Saved data entries:
▬▬▬▬▬▬

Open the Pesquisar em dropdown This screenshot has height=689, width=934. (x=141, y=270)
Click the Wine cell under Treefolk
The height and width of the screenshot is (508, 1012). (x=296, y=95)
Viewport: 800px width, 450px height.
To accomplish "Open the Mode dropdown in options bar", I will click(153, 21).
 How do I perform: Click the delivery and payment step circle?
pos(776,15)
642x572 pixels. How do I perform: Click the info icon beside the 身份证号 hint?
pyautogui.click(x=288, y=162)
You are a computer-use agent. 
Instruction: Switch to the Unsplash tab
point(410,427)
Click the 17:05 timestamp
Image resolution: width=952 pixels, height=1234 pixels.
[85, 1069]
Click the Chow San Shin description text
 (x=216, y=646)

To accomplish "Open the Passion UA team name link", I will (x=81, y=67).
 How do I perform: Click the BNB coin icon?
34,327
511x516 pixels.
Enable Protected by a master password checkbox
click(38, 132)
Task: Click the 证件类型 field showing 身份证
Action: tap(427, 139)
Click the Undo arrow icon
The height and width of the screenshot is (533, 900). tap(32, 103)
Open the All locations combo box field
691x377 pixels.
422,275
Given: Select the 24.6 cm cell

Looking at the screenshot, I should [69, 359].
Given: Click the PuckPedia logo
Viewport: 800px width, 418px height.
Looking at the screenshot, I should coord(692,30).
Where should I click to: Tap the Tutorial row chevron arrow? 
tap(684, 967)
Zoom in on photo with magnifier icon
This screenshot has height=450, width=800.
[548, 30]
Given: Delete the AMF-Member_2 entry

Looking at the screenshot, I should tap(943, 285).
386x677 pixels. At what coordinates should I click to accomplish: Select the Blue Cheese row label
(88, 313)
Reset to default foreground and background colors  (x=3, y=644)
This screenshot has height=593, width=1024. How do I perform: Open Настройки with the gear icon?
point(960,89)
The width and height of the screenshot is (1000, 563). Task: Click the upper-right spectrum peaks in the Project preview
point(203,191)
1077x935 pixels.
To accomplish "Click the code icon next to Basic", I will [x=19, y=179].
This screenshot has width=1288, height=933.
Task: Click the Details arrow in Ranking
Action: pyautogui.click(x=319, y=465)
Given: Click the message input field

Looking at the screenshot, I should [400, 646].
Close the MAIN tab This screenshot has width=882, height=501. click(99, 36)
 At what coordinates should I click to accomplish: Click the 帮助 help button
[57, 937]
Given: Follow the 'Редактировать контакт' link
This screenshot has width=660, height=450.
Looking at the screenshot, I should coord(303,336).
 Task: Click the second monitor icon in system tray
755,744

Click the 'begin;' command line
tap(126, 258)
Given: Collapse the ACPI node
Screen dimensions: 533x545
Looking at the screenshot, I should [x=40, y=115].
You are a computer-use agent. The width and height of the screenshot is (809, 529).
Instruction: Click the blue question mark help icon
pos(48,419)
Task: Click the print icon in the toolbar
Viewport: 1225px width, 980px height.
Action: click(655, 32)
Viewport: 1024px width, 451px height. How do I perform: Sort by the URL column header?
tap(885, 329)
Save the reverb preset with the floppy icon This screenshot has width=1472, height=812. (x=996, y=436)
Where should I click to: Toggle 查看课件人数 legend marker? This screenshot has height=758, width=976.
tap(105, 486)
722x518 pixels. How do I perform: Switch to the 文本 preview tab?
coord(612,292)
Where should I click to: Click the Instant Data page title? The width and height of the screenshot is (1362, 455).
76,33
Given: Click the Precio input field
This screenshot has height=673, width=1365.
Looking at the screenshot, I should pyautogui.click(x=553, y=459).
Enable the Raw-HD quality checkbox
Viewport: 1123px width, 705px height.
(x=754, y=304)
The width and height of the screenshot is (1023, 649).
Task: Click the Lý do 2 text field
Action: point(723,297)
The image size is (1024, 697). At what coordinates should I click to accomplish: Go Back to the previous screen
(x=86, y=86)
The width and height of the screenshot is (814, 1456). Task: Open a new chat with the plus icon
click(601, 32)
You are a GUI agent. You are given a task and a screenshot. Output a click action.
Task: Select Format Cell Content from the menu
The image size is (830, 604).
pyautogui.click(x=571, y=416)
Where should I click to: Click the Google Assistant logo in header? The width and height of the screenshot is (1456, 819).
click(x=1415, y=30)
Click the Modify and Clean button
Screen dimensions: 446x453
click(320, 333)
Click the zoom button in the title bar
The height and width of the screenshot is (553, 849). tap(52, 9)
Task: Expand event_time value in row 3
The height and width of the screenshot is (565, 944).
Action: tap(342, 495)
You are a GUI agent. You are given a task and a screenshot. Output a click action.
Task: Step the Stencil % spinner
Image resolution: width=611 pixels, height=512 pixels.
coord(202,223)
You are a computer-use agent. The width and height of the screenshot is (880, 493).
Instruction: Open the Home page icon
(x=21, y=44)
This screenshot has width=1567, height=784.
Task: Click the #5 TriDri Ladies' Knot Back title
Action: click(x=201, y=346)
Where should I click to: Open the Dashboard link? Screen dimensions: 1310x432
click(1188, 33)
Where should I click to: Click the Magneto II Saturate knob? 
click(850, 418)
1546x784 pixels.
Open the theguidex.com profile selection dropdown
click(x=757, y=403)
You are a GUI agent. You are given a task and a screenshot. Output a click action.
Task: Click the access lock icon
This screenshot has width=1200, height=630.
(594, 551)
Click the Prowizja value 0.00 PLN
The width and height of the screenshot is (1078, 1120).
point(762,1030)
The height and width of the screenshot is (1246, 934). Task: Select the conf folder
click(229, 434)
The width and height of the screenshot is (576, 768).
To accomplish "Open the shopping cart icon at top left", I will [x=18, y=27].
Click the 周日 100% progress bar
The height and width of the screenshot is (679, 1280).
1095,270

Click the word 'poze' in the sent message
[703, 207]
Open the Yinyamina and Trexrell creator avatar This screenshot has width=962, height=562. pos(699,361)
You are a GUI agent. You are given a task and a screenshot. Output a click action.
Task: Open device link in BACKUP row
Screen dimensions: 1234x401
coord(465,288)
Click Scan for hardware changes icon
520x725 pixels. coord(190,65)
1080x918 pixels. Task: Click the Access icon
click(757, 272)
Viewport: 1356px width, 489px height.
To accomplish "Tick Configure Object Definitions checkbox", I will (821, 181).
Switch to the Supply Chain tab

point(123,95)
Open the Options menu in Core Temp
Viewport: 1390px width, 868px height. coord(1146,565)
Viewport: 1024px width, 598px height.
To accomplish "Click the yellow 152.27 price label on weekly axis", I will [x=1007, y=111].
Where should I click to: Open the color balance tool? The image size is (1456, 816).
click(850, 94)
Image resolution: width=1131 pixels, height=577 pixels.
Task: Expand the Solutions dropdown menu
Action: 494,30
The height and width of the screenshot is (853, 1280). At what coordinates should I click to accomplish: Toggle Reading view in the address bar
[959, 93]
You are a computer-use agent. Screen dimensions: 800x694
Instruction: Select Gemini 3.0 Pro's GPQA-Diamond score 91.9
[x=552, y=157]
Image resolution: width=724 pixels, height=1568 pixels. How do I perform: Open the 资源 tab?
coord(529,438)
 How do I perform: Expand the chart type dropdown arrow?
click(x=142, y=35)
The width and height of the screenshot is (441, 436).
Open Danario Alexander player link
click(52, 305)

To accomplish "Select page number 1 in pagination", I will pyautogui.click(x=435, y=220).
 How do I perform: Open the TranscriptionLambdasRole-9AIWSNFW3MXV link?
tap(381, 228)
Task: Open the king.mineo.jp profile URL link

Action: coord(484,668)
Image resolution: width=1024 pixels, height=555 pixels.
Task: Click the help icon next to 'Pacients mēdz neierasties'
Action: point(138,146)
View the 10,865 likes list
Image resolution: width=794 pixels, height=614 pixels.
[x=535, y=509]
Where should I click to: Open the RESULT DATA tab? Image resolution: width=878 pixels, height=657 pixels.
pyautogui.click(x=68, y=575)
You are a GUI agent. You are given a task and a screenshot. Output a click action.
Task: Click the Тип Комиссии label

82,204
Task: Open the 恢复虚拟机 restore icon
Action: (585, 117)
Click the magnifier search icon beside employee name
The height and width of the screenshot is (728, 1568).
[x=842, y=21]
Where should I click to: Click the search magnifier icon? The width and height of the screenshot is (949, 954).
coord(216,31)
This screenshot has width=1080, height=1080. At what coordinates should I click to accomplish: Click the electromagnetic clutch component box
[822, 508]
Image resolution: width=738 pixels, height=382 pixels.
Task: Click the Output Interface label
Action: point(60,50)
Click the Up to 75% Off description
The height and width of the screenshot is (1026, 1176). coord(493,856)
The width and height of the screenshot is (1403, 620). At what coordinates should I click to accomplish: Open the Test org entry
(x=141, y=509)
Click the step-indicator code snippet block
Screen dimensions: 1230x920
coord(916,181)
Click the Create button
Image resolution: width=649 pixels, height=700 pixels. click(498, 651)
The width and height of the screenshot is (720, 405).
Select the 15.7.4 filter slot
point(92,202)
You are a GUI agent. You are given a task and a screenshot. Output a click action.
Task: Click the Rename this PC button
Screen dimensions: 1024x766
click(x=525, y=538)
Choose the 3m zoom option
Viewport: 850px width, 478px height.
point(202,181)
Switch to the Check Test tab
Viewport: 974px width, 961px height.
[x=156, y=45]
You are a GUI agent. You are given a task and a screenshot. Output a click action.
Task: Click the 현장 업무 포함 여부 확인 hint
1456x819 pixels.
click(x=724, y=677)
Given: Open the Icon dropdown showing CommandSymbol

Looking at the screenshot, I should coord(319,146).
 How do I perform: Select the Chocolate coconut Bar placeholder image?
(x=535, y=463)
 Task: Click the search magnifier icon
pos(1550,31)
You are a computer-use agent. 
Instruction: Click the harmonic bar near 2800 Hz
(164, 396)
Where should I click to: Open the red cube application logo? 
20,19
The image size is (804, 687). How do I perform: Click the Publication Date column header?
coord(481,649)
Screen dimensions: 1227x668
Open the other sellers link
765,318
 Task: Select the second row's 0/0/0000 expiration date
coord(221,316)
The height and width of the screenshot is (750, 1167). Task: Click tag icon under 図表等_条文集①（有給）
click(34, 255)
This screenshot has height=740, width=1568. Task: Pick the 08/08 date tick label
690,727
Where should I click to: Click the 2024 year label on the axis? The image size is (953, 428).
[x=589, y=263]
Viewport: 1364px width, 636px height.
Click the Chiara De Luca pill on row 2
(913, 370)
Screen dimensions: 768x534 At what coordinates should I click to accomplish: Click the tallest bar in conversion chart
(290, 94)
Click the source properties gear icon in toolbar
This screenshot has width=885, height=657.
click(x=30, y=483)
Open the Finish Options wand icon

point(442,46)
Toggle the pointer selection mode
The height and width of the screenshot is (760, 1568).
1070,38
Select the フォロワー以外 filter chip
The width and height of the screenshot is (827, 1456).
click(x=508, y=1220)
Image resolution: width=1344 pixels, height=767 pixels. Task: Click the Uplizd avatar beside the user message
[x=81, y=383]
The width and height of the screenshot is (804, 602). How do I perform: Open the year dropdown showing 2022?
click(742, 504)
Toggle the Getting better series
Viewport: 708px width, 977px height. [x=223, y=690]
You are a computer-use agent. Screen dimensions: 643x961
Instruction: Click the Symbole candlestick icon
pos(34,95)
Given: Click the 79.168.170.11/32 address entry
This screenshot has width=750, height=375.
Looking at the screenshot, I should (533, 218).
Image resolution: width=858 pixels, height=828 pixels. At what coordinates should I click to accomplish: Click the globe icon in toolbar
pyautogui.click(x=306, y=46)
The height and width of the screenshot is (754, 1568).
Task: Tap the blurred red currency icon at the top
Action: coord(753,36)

▬▬▬▬▬▬

- _What the task requires_
Search the data above for the string "value" and return every line that has it.

- _Result of the exercise_
Task: Expand event_time value in row 3
Click the Prowizja value 0.00 PLN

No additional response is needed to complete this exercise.